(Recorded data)

━━━

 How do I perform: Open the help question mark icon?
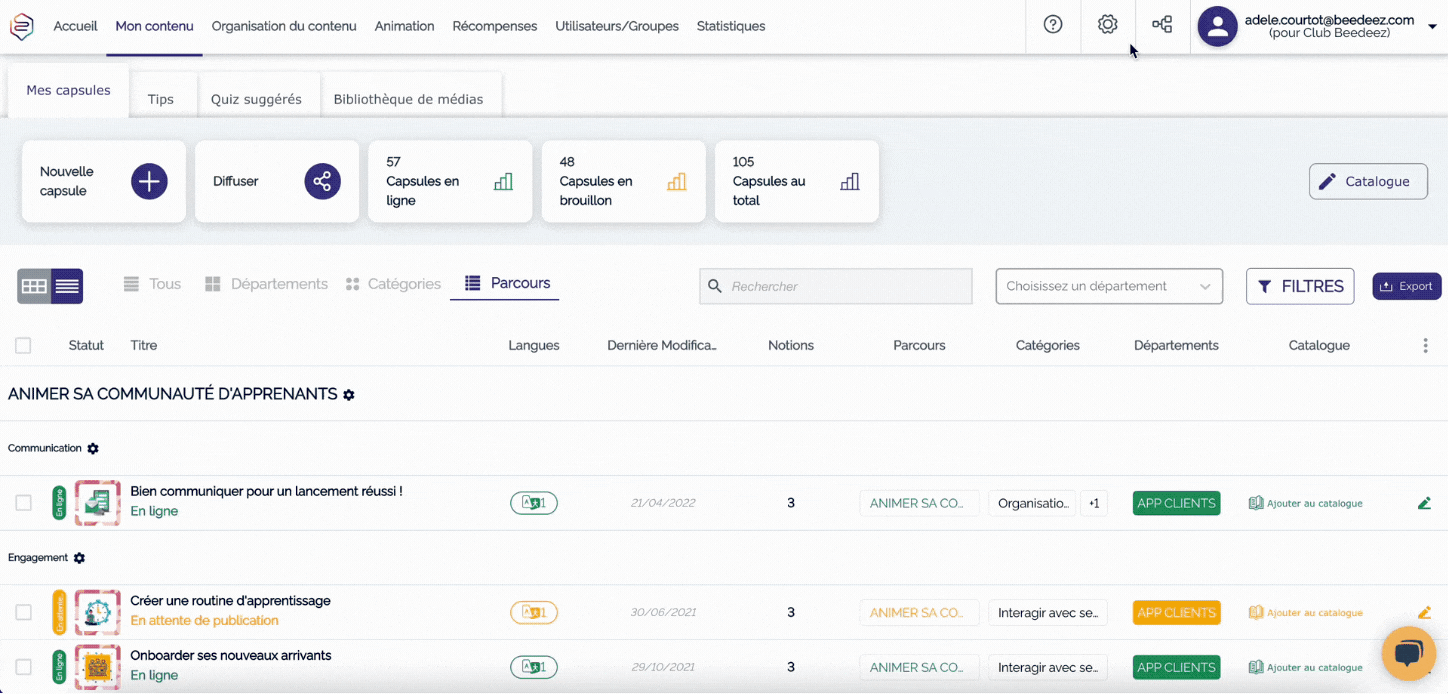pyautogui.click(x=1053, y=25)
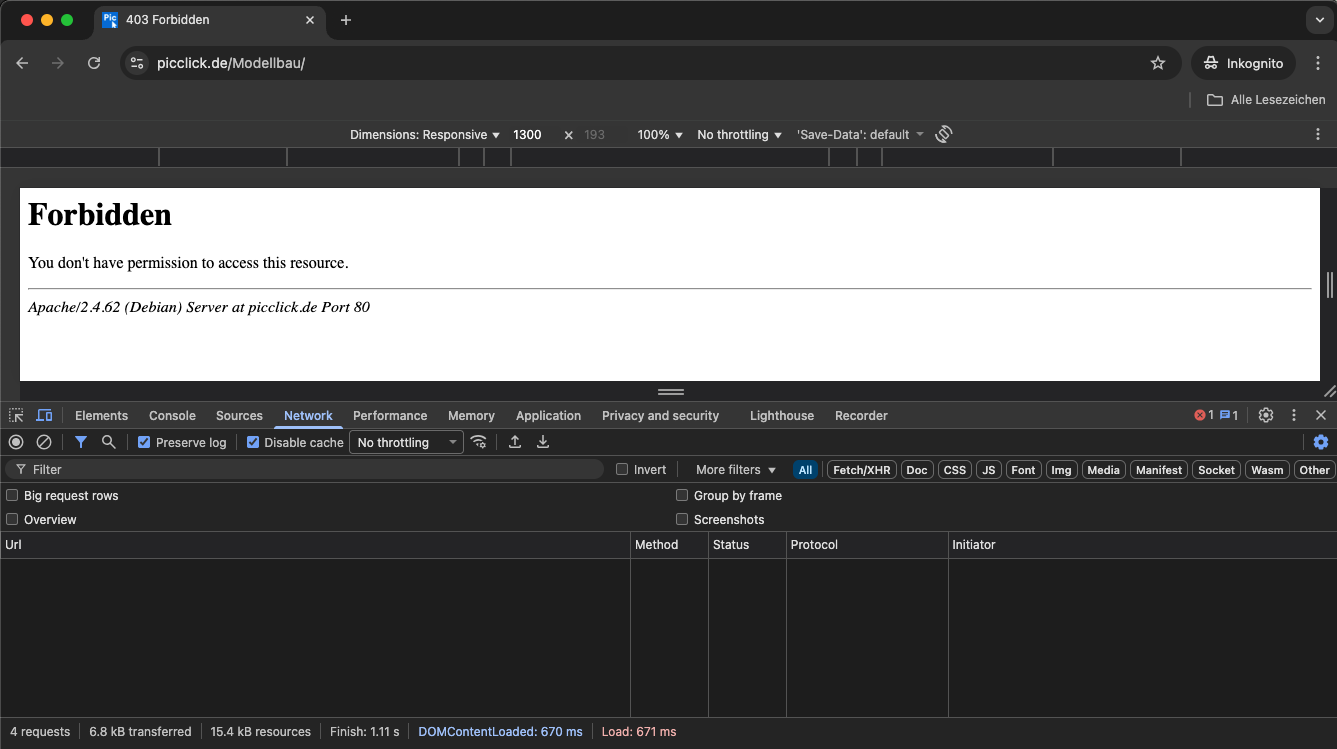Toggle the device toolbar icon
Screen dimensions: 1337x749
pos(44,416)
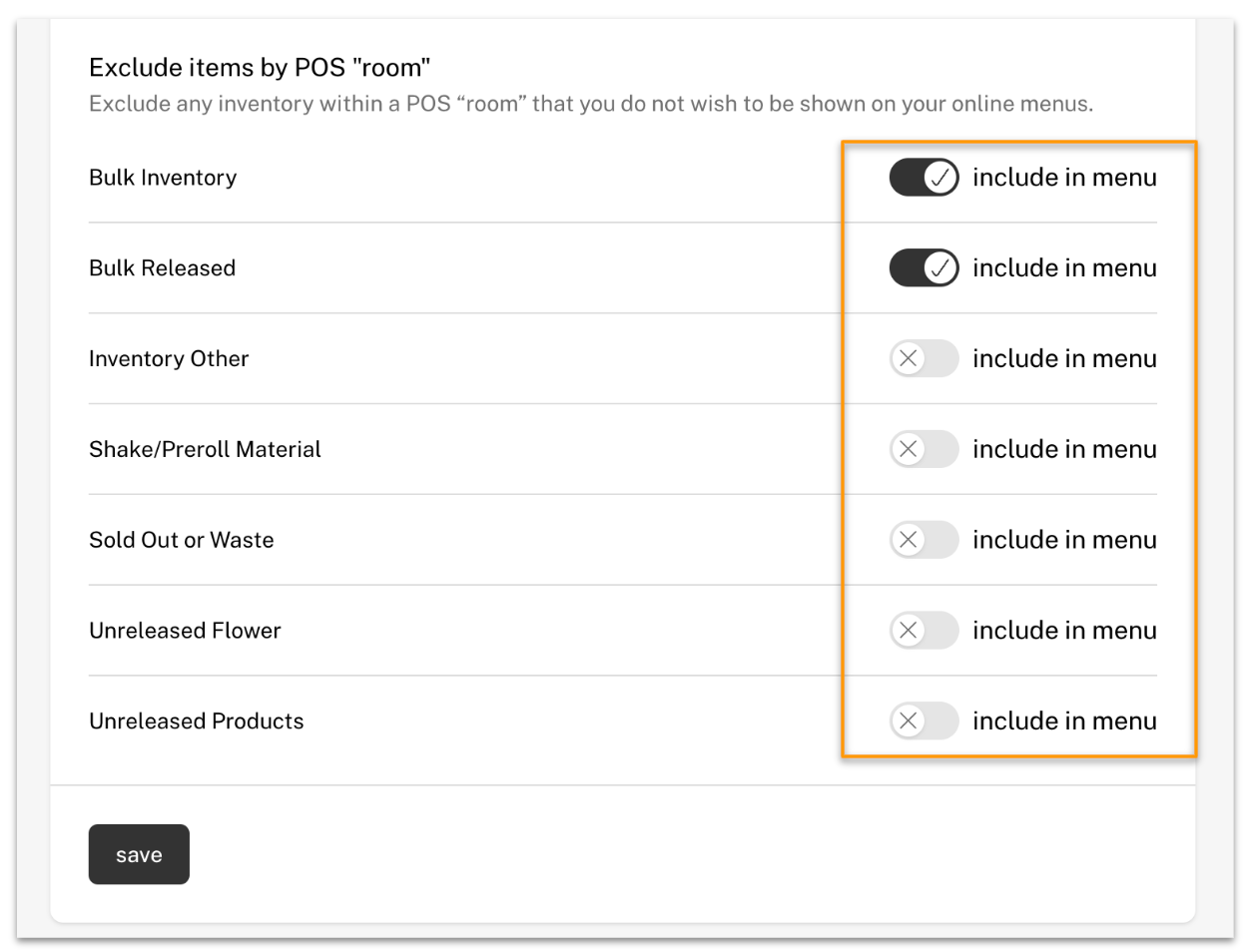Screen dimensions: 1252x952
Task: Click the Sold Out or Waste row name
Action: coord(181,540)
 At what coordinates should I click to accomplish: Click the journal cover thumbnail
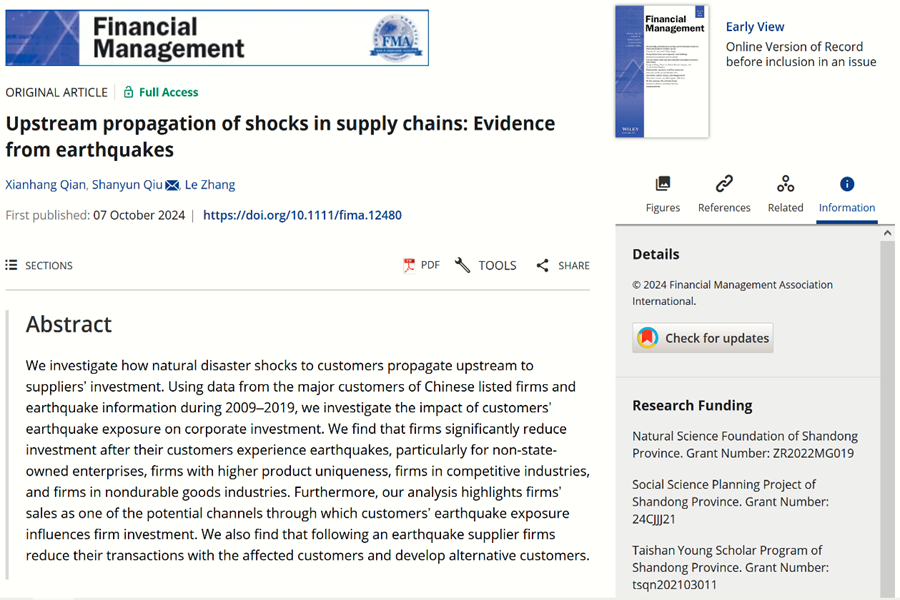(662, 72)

━━━

### Your goal
With the pictures omitted, reproduce the records in full and exactly.

### Worked solution
 How do I perform: Open the help question mark icon?
pyautogui.click(x=1053, y=25)
Toggle the device toolbar icon
Screen dimensions: 1337x749
pos(44,416)
Screen dimensions: 1252x952
Task: Click the Sold Out or Waste row name
Action: coord(181,540)
 At what coordinates should I click to accomplish: Click the journal cover thumbnail
(662, 72)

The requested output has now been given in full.